--- EXERCISE ---
After going through the data, give the number of lines that contain the word "file" as your sole answer.

--- SOURCE DATA ---
[Start of section]

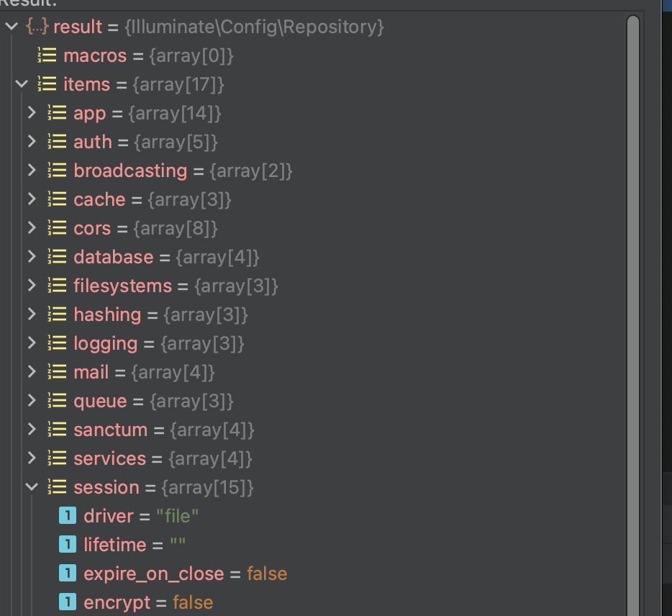
Task: Click the array icon next to macros
Action: [x=47, y=55]
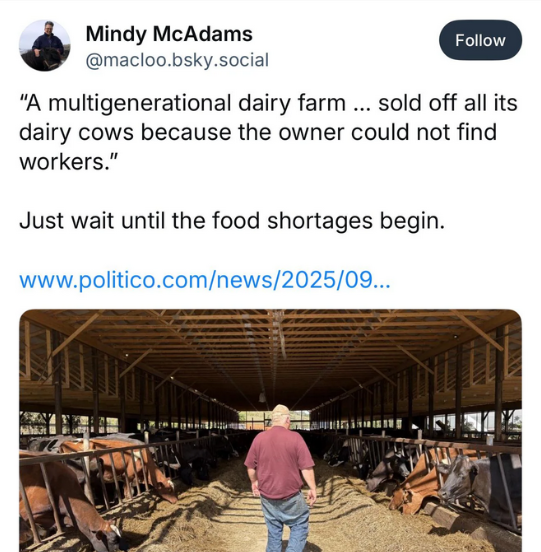The height and width of the screenshot is (552, 541).
Task: Click the Follow button
Action: (x=480, y=40)
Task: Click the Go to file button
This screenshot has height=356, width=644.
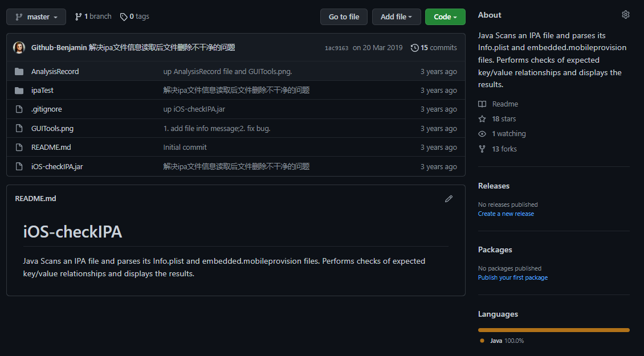Action: tap(344, 17)
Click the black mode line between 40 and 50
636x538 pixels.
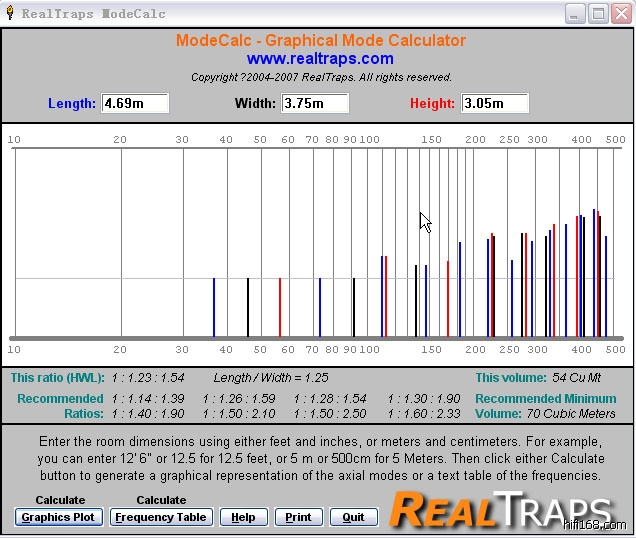pyautogui.click(x=248, y=307)

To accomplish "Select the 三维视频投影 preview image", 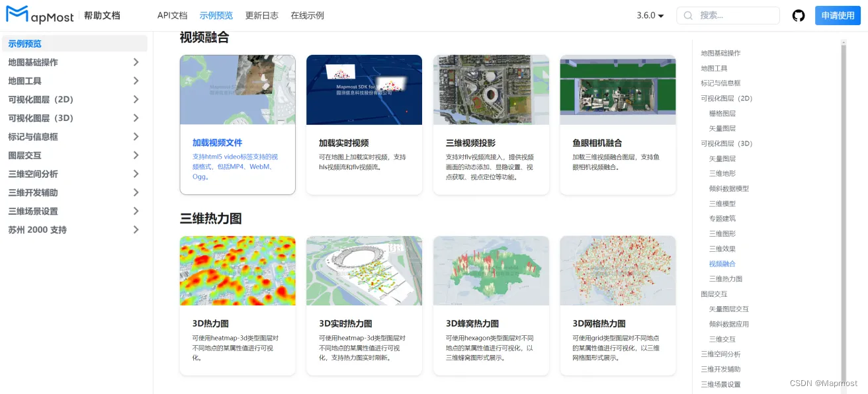I will 491,90.
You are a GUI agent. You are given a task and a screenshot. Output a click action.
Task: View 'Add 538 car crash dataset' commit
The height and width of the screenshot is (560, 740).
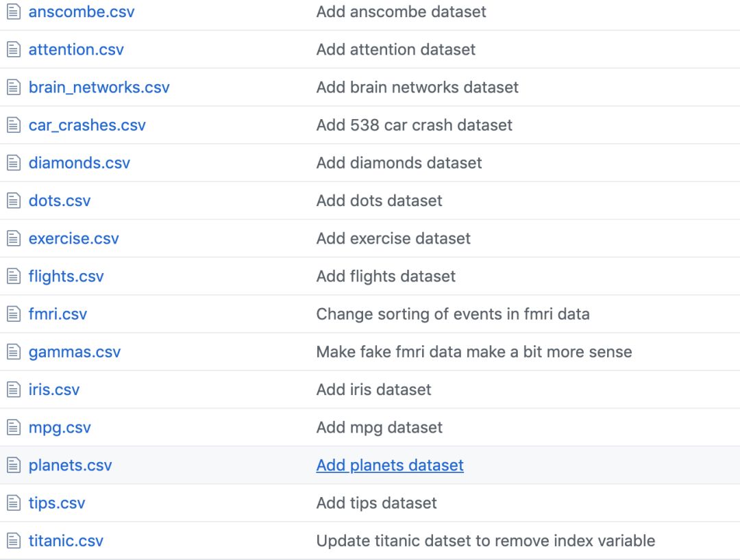[415, 125]
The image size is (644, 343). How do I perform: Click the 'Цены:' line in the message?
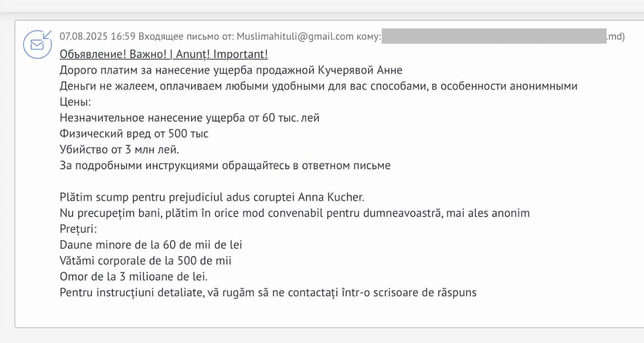click(x=75, y=102)
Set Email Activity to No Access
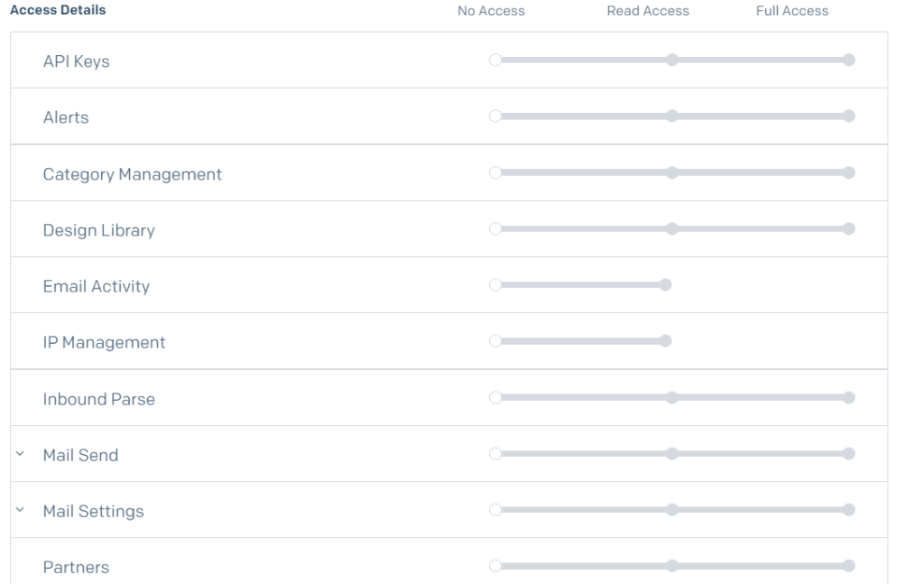 pyautogui.click(x=494, y=285)
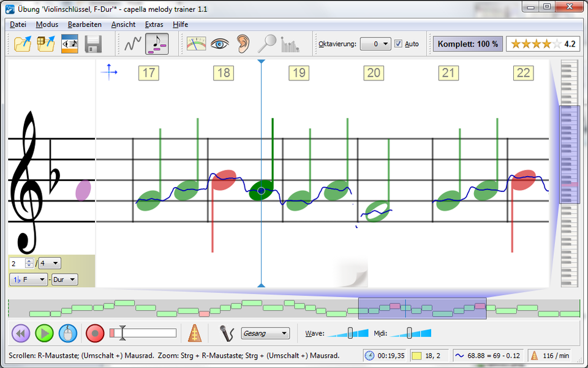588x368 pixels.
Task: Open the Extras menu
Action: coord(154,25)
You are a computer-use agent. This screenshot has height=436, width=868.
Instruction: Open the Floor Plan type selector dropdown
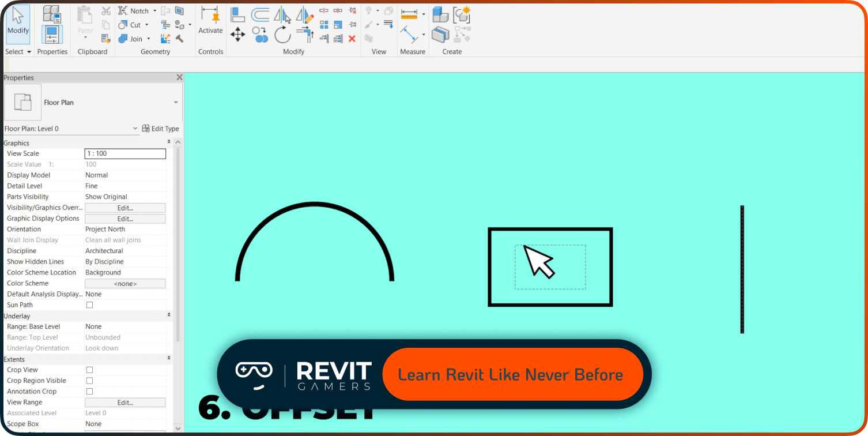click(176, 103)
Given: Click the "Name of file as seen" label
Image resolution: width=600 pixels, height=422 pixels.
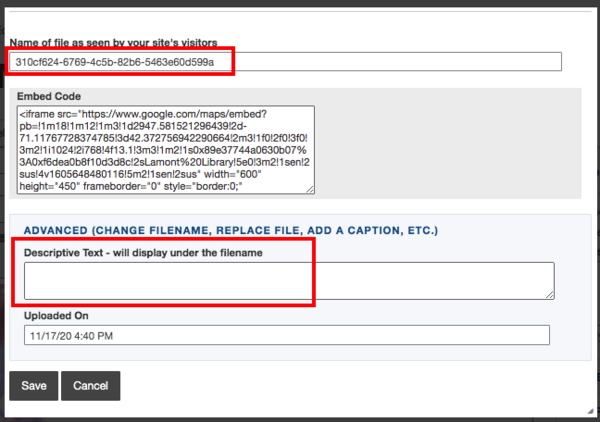Looking at the screenshot, I should coord(98,42).
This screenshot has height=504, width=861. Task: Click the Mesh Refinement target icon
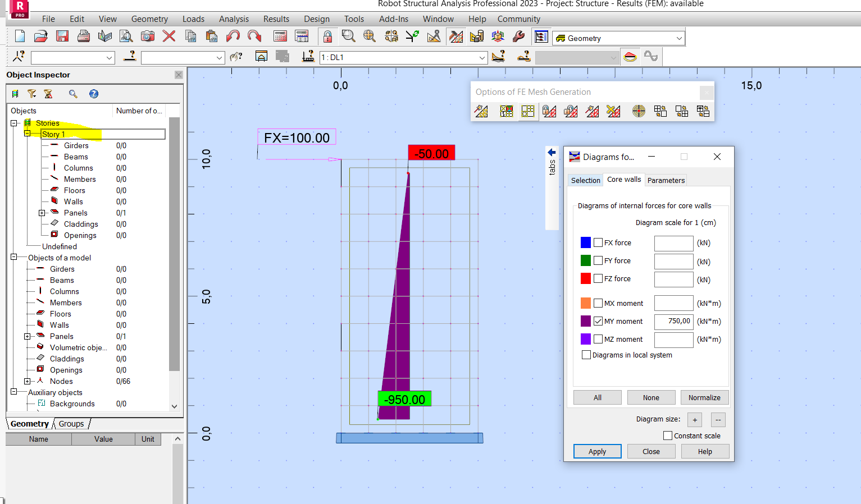(638, 111)
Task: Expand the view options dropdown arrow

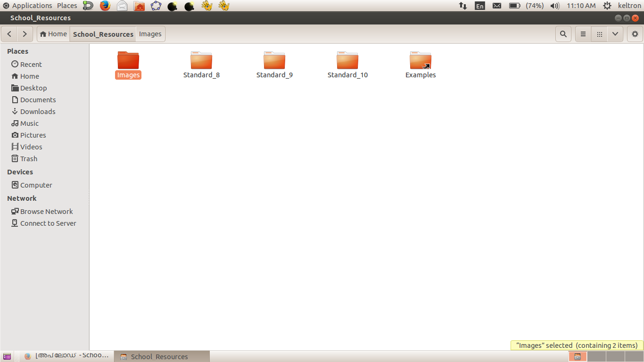Action: pyautogui.click(x=615, y=34)
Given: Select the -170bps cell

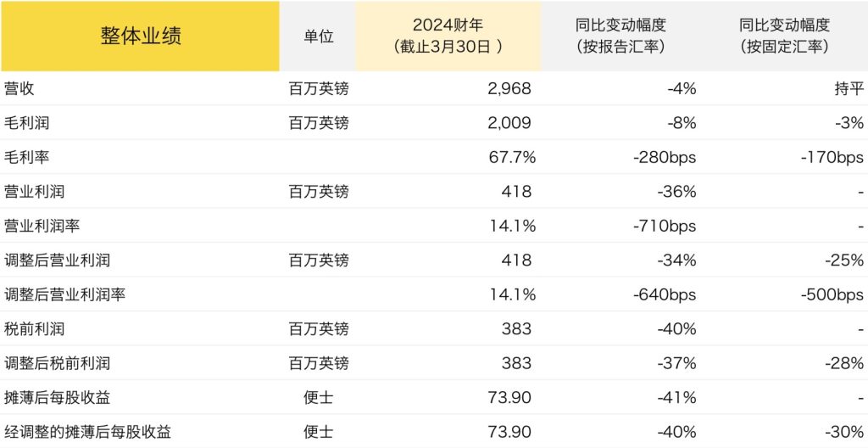Looking at the screenshot, I should point(832,157).

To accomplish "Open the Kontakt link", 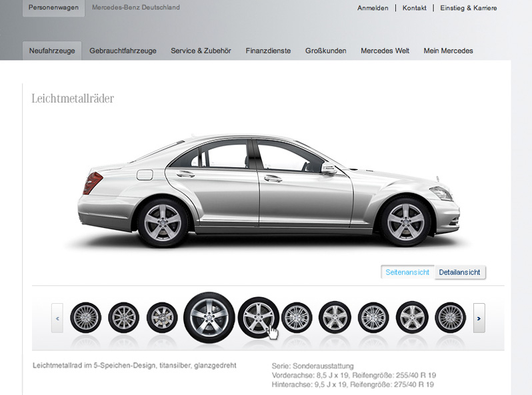I will point(414,9).
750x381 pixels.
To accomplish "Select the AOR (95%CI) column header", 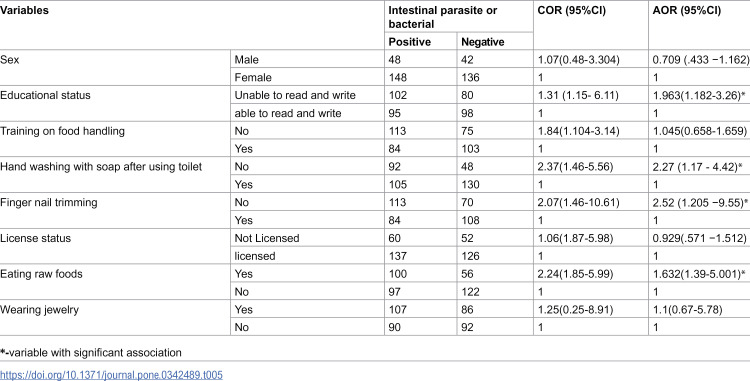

[End of section]

--- RESULT OF THIS EXERCISE ---
2